We don’t know what Iowa’s Farm Bureau plans would look like if the legislation were enacted – virtually anything is possible when the usual insurance rules don’t apply. But the pre-ACA plans that the Farm Bureau offered in partnership with health insurer Wellmark are likely a good blueprint. Based on publicly available marketing materials, some of those plans:
- Exclude people’s pre-existing conditions from coverage if they were recently uninsured;
- May deny coverage or charge higher premiums to people based on their health conditions and medical history;
- Exclude coverage of maternity care, mental health services, and substance-use disorder treatment from some plans;
- Exclude coverage of some health care providers, such as community mental health centers, “chemical dependence” treatment facilities, and psychologists; and
- Impose very high out-of-pocket costs on enrollees who use medical care. For example, the annual deductibles for one product could be as high as $10,000 for an individual or $30,000 for a family – far more than ACA-compliant plans can impose. The annual limits on an enrollee’s overall out-of-pocket spending could also be much higher than under the ACA ($12,500 for an individual under one Farm Bureau plan, compared to no more than $7,350 in ACA plans) and don’t include copayments as part of that out-of-pocket spending as ACA plans must do.
In addition, the Farm Bureau plans wouldn’t be subject to regulation by the state’s insurance department, which traditionally oversees whether insurers are financially solvent, charge appropriate premiums, and meet their obligations to consumers.
Proponents say the Farm Bureau proposal is needed to provide affordable coverage in a struggling market. But that’s the same argument that Iowa leaders made last year for their harmful and disruptive proposal to remake the individual market under a federal waiver. Instead, the state ended up withdrawing its waiver request, Medica offered marketplace plans, and tens of thousands of people enrolled in comprehensive ACA-compliant coverage. Iowa lawmakers should consider practical solutions to improve affordability and increase competition, not use market challenges as an excuse to further segment the market and undermine access to comprehensive coverage for people with pre-existing conditions.
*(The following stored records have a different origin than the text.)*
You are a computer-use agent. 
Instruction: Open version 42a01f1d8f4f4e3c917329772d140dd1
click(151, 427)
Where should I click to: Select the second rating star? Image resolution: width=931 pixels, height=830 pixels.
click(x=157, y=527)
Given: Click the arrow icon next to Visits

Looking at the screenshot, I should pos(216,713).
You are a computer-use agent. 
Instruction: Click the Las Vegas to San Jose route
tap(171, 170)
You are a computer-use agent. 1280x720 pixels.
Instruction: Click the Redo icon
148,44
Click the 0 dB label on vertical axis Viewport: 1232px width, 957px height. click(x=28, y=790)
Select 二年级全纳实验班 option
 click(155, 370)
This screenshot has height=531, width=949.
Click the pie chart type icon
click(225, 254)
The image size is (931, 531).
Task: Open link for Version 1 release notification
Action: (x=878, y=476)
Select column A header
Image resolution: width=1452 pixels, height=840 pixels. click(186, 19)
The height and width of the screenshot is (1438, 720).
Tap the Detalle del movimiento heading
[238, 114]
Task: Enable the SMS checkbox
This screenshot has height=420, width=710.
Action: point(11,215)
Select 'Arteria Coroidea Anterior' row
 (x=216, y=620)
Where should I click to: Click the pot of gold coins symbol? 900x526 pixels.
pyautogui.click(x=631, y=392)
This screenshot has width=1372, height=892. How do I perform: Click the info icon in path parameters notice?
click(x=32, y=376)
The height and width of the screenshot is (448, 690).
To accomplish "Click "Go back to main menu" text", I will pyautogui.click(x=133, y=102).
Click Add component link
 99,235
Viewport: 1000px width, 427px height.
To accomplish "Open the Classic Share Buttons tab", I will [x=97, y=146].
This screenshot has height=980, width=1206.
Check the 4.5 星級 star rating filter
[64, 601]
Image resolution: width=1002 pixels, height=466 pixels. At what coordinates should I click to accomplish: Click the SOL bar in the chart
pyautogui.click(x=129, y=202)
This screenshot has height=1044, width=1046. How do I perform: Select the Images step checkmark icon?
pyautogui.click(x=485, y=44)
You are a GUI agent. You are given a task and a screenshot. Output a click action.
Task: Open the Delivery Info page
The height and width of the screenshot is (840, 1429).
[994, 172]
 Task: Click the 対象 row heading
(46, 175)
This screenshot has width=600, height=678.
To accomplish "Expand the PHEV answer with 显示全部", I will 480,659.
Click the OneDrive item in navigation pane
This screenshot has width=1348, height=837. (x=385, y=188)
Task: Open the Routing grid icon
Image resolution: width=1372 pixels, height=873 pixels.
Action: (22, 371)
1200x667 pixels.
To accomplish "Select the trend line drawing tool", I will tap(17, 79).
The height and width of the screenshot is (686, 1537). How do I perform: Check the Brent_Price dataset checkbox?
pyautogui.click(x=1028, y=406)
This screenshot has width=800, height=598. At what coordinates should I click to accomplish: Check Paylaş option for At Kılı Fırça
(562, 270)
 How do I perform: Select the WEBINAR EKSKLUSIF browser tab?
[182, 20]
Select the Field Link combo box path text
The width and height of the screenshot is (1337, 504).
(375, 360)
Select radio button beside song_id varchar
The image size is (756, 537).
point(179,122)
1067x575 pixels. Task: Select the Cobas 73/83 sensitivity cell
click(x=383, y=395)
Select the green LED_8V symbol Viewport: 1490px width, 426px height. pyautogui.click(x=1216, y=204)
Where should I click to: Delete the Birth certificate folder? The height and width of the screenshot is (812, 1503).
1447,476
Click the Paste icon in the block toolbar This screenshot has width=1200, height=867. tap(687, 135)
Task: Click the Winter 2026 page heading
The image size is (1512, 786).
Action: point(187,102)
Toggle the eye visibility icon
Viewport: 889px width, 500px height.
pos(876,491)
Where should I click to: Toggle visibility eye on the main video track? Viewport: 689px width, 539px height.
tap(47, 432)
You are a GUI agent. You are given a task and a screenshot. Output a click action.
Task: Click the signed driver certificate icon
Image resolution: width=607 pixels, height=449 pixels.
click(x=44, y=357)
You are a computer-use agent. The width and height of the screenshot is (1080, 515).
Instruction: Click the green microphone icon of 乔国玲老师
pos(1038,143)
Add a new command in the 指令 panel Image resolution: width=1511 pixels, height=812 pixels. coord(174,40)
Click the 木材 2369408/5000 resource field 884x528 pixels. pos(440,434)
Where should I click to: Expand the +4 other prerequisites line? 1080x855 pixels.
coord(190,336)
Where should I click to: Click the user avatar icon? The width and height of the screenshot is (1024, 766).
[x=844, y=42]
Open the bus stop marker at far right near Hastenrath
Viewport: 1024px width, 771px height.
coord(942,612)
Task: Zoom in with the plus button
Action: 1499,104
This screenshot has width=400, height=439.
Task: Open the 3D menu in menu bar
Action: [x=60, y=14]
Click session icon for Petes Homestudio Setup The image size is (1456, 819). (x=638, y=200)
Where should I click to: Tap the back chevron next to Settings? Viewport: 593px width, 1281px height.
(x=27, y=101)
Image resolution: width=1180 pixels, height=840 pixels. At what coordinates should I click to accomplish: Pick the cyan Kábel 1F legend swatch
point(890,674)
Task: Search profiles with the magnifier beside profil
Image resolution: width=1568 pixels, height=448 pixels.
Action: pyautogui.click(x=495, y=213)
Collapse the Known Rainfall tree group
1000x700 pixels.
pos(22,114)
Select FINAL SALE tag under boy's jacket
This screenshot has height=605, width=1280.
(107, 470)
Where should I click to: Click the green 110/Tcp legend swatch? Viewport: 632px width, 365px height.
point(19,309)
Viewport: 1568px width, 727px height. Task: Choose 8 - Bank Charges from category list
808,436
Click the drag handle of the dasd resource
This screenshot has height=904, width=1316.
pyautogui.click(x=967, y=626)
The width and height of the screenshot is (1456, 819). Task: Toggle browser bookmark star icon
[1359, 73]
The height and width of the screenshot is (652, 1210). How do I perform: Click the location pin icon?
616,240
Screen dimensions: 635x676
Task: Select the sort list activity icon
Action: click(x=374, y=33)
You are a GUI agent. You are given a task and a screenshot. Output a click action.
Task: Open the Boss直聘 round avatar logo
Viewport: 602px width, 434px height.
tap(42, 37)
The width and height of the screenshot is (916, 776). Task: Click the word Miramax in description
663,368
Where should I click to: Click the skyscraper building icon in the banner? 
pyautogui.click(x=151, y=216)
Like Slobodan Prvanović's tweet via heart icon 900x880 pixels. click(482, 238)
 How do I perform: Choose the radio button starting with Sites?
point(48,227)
The Iowa proposal comes as the Trump Administration and some other states look to create health coverage options that are an alternative to the ACA and operate under much weaker rules. For example, Idaho’s governor wants insurers to offer plans that don’t meet ACA standards, and the Trump Administration has proposed expanding short-term plans that also don’t meet those standards. All of these proposals would have harmful consequences like those of the Iowa legislation: enrollees in skimpy plans would face catastrophic costs if they got sick, and middle-income people with serious health needs would face rising premiums for comprehensive coverage.